WHAT YOU NEED TO DO:
[1] From the article on Gay Bingo and RAIN, list the communities Warren says the annual events bridged together.
[2] Answer these questions from the article on Gay Bingo and RAIN:
(a) Who is RAIN's executive director?
(b) After which organization's closure did RAIN begin meeting many clients' case management needs?
(c) What two kinds of care will the Center City Health Clinic specialize in?
[3] Carry on the article about Gay Bingo and RAIN from its final sentence, the one about the Center City Health Clinic.

Gay Bingo has been a Queen City treat for some time now. Unfortunately, the annual event caps off the decade-old fun this November, and fades quietly into the night.
A benefit fundraiser for the Regional AIDS Interfaith Network (RAIN), now the largest AIDS service organization in the greater metro area, Gay Bingo raised the group’s profile and introduced it to newer and larger audiences, says RAIN executive director Rev. Debbie Warren.
“I think it has been an extroadinary thing for both RAIN and the communtiy,” she says. “We really couldn’t envision all that when we first got started back so many years ago at the Great Aunt Stella center. I don’t think any of us dreamed that it would become this wonderful meeting place for people all over the community.”
Warren says the annual events often bridged together varied communities, like the progressive faith community, women’s groups and, of course, LGBT people.
That broad appeal, Warren says, was and remains a “huge benefit” to the group.
“So many people learned about the work of RAIN through Gay Bingo,” she says.
That community knowledge is important, especially in a time when government spending and budgeting is so tight. Just this year, RAIN and other ASOs across the state had to fight tooth-and-nail to get state legislators to increase funding for the AIDS Drug Assistance Program (ADAP).
Funding for lifesaving medications has been the only battle in RAIN’s agenda. Since the closure of Metrolina AIDS Project, RAIN has been meeting the needs of many clients who might have gone without case management unless RAIN had been able to step in.
Warren admits the change in roles was challenging, but she also says it has been rewarding. Taking care of urgent needs, like helping clients with rent and food, is their utmost priority.
Also a priority, Warren says, is ensuring the general health and well-being of its clients and low-income residents of Charlotte. RAIN will soon open its Center City Health Clinic, a primary care facility specializing in both general and HIV/AIDS care services.

RECORDED DATA:
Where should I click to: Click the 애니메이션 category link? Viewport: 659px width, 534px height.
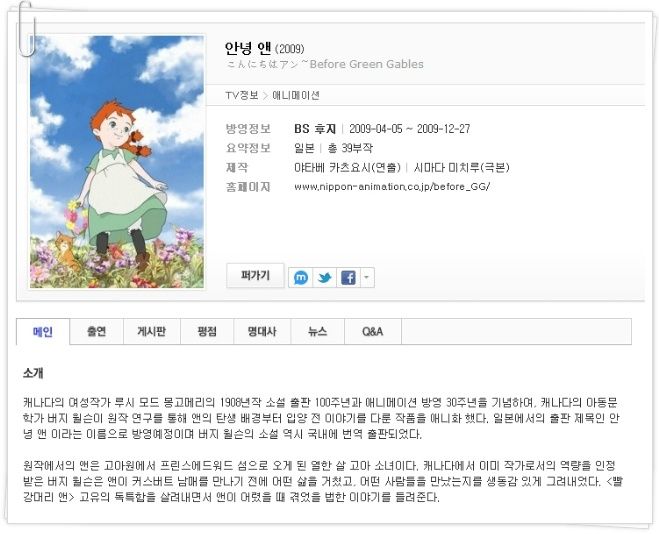pyautogui.click(x=296, y=95)
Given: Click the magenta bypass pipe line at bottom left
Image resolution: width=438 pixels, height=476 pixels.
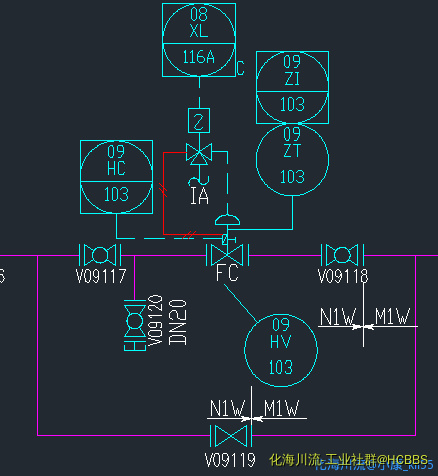Looking at the screenshot, I should [x=37, y=345].
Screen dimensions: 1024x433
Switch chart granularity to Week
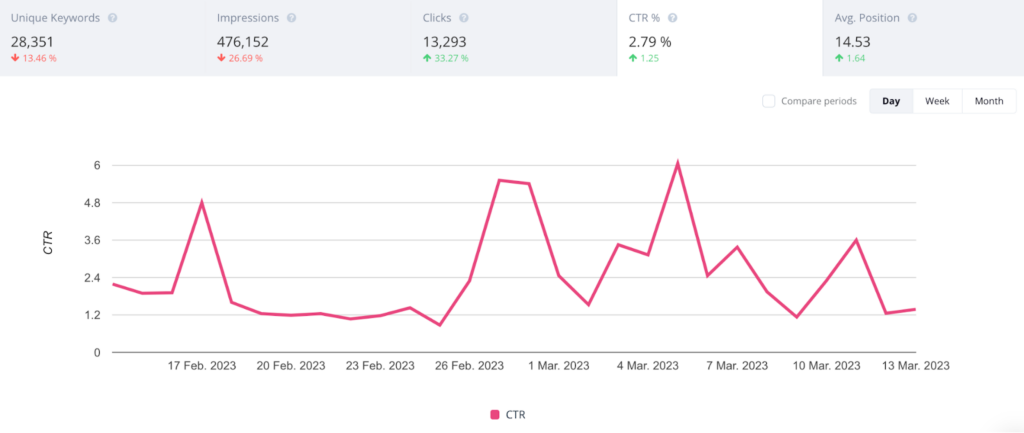(937, 101)
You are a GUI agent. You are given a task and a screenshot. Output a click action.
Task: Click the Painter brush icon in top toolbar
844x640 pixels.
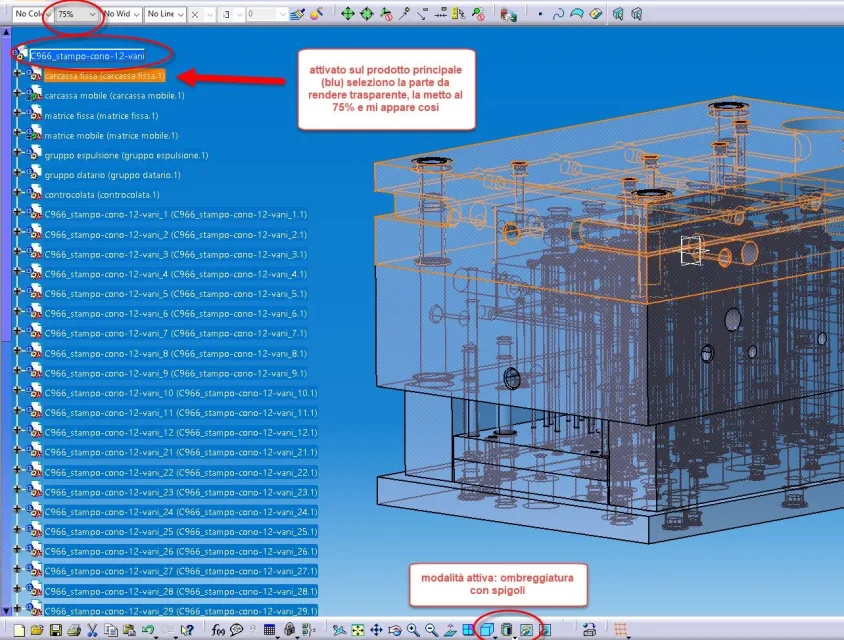click(297, 14)
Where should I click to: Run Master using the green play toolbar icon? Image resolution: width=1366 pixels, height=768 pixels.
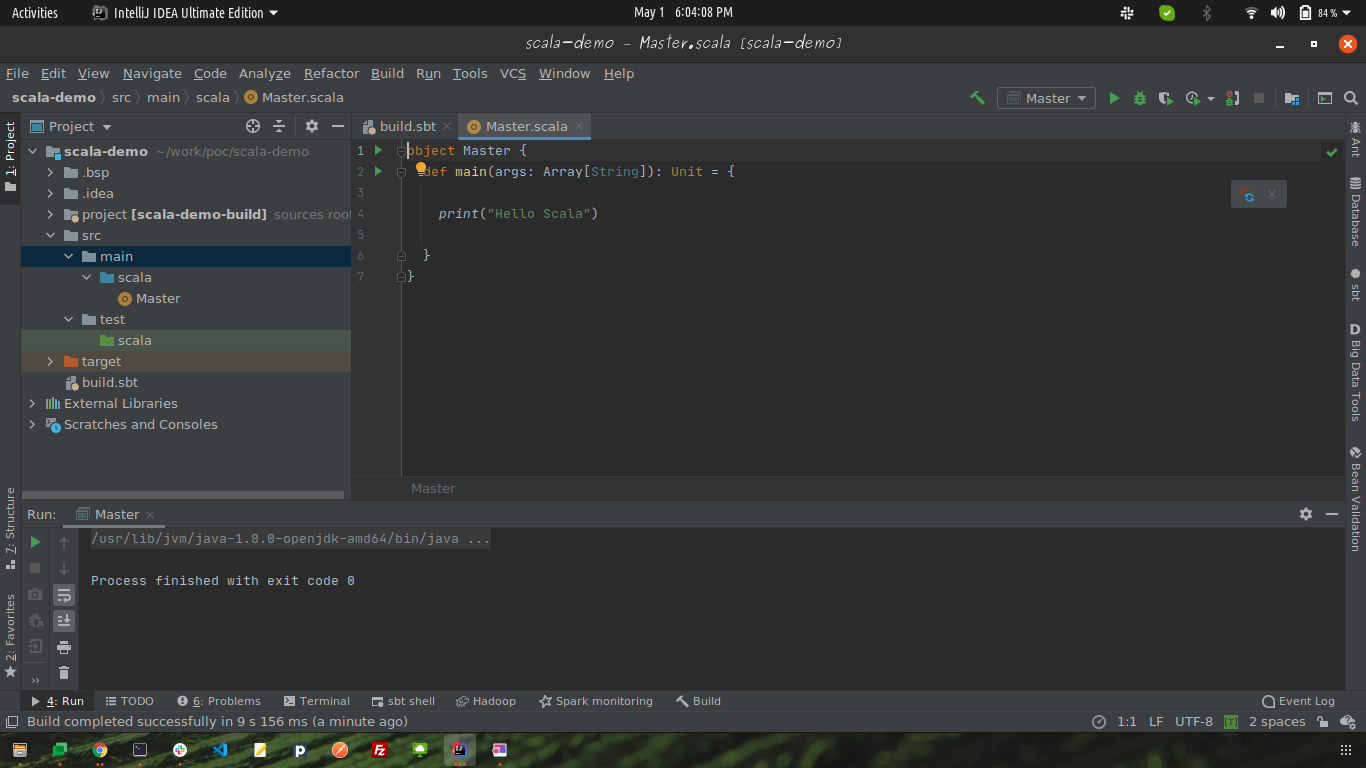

ANSWERS FOR THE EXERCISE:
[1] The progressive faith community, women's groups, and LGBT people.

[2]
(a) Rev. Debbie Warren.
(b) Metrolina AIDS Project.
(c) General care and HIV/AIDS care services.

[3]
“The majority of clinics in the area are at capacity right now for HIV care and there’s not a lot of other community-based clinics that offer HIV specialties,” Warren says. “We’ll be fulfilling both the need of primary care for folks who are un- or under-insured as well as HIV specialty care for those who need it.”
Warren says the clinic, which will be open at First United Methodist Church on Tryon St., will be a “one-stop shop,” for people who are already RAIN clients. “Our offices are located on the fourth floor [of the church] so they’ll be able to come to the clinic and see their case manager in the same trip,” she says.
RAIN’s positive steps forward, even in the face of their last Gay Bingo, is an encouraging sign as many communities, especially in the South, continue to battle rising HIV infection rates. Warren says her group’s work is getting noticed, evidenced by her recent trip to the White House to meet with key policy makers and administration officials.
Of the White House’s commitment to fighting HIV/AIDS, Warren adds, “HIV/AIDS leaders hadn’t been back to the White House since the Clinton days. We’ve had no national plan for the United States for some time now and too see President Obama’s commitment to having that national plan — and, of course, activists and leaders have called for that for some time — so it is good to see he followed the guidance of the folks working on AIDS.”
Warren is hopeful that national leaders’ commitment on the issue will translate into real change on the ground in places like Charlotte. With that commitment and efforts to empower those communities most at risk, Warren says the fight against HIV/AIDS can be won.